Questa quantificazione incessante ha un impatto profondo anche sul mondo accademico. Un articolo di opinione su The Scientist di Kiana Aran e Umut Gurkan afferma che il sistema dà la priorità alle pubblicazioni e alle sovvenzioni rispetto all’impatto nel mondo reale. Gli incentivi per i docenti a pubblicare continuamente ostacolano le soluzioni traslazionali e scoraggiano l’assunzione di rischi, favorendo un progresso incrementale piuttosto che trasformativo. Il sistema valorizza il volume delle pubblicazioni e i finanziamenti alla ricerca più del progresso delle scoperte, sottovalutando il tutoraggio, l’imprenditorialità, l’impatto sociale e l’impegno nella comunità. Questa pressione contribuisce a far diminuire la fiducia nell’editoria accademica, a causa di una valutazione meno rigorosa e di problemi di riproducibilità.

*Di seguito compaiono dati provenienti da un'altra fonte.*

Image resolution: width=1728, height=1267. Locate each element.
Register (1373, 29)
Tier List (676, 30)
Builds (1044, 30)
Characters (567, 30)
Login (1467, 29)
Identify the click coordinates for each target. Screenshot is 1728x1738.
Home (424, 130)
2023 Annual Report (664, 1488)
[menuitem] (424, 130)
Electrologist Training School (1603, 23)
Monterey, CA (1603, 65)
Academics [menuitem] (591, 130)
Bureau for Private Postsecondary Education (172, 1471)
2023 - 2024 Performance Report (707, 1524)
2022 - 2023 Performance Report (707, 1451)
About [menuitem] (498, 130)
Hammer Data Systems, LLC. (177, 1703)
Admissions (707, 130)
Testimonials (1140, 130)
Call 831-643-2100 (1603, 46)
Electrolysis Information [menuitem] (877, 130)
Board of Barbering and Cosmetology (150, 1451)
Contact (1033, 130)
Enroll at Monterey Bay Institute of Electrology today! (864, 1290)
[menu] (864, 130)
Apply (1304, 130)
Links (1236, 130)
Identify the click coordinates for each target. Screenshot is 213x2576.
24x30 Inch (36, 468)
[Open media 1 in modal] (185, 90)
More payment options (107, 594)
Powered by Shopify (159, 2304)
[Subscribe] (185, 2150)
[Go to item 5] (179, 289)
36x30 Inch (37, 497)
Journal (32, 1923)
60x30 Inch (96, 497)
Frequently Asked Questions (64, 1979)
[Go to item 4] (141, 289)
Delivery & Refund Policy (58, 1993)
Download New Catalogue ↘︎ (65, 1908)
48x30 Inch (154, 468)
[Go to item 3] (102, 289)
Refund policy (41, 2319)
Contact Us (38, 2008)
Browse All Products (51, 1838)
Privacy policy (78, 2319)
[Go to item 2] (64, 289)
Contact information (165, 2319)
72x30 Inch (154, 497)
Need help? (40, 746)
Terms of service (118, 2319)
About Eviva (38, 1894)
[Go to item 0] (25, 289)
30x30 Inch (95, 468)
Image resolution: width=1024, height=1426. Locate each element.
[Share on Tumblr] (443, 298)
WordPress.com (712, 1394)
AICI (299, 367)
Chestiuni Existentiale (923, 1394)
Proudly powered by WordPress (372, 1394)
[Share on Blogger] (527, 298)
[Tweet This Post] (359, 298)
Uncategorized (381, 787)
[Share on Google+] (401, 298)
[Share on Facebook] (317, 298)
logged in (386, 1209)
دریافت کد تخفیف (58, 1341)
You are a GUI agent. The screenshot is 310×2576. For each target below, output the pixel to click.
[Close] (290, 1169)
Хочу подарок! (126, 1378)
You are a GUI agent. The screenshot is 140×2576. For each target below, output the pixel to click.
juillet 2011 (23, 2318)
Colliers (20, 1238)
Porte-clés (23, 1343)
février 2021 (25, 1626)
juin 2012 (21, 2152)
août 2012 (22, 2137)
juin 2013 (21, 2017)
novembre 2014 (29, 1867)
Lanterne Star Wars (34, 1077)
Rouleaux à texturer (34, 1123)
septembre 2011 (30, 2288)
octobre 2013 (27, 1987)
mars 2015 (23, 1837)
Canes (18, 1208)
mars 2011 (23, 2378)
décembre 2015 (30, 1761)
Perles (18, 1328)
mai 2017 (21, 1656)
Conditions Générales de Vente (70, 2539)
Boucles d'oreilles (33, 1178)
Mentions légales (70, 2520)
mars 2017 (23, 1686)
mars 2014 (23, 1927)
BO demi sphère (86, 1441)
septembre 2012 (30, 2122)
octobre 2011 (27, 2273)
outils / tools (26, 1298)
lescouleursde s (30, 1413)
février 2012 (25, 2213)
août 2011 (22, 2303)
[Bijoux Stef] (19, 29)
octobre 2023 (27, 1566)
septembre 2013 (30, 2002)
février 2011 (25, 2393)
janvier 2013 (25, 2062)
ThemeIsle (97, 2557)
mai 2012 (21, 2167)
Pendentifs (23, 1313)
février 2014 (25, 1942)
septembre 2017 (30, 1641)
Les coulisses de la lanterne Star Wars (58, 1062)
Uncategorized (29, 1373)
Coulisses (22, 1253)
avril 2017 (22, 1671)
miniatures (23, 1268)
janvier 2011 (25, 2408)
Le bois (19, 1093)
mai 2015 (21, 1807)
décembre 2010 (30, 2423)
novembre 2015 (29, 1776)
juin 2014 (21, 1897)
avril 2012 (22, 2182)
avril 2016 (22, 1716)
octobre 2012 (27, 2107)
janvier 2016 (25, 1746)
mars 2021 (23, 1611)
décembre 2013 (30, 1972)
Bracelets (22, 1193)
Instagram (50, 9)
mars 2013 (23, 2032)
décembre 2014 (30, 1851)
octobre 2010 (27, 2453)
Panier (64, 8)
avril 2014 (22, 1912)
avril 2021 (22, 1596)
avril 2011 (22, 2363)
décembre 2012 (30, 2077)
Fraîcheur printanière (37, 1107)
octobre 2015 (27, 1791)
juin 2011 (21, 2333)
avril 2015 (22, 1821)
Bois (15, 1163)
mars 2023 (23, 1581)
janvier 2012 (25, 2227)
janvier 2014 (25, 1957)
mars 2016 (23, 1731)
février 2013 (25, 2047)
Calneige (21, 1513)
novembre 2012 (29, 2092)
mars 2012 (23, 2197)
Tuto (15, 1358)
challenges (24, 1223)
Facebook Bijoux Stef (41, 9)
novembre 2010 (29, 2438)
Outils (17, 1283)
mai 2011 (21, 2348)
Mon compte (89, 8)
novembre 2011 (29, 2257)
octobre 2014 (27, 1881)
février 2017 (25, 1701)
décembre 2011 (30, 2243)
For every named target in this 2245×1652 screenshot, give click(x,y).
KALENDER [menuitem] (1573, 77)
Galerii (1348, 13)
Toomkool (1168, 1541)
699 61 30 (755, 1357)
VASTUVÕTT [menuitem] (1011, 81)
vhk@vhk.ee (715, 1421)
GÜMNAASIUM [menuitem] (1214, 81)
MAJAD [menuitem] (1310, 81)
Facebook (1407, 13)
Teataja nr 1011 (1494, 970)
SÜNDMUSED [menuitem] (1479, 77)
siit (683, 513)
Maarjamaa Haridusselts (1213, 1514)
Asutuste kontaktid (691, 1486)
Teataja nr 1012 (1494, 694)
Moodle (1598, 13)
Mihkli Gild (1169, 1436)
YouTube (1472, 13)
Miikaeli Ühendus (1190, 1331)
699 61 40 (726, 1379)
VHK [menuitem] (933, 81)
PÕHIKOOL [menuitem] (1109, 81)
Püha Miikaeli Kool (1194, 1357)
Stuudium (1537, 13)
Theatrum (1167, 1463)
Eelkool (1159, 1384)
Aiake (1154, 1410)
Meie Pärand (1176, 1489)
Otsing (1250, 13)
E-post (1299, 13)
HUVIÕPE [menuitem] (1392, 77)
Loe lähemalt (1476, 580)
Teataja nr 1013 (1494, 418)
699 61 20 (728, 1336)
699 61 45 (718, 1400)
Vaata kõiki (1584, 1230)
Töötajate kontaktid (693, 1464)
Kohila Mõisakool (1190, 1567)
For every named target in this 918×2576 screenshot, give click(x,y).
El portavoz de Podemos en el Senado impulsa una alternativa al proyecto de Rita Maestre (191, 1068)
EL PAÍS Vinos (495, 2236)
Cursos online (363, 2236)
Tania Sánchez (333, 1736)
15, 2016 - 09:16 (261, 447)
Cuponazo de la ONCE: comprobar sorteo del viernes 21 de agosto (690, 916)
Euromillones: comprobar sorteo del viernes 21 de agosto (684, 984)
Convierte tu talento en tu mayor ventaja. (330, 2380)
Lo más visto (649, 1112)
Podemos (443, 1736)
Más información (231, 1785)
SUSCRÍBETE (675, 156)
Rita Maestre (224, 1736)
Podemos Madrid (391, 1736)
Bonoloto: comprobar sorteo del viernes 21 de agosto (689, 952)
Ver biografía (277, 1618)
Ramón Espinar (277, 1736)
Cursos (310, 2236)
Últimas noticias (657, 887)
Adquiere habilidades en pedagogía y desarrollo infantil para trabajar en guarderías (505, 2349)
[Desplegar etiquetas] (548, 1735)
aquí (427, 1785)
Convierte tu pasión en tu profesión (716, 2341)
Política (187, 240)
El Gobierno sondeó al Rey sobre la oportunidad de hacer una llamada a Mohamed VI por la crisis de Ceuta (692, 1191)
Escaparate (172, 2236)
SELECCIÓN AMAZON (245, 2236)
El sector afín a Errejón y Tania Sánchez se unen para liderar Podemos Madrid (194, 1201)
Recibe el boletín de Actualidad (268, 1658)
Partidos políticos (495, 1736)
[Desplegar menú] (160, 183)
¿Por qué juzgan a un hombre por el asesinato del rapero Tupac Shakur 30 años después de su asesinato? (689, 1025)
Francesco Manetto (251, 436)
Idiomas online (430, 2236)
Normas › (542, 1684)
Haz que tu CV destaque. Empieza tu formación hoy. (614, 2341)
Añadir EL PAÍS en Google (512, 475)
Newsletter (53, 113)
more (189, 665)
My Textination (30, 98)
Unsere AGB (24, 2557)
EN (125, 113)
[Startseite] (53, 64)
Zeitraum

Per affrontare questo problema, Aran e Gurkan propongono un cambiamento fondamentale nel modo in cui i contributi dei docenti vengono misurati e valutati. Aran e Gurkan propongono di ridefinire l’impatto scientifico per includere il cambiamento nel mondo reale, il tutoraggio, l’imprenditorialità, l’influenza sociale, l’influenza politica e l’impegno nella comunità. Ritengono inoltre che sia fondamentale rafforzare le partnership tra università e industria per tradurre la ricerca in applicazioni pratiche e fornire agli accademici informazioni sul mercato. Anche una migliore comunicazione scientifica è fondamentale per colmare il divario tra scienza e società e aiutare i ricercatori a esprimere i risultati al di là del gergo tecnico. Valorizzando e premiando la collaborazione, la comunicazione e l’innovazione, le università possono coltivare la fiducia, accelerare lo sviluppo tecnologico e preparare i futuri scienziati a carriere diversificate.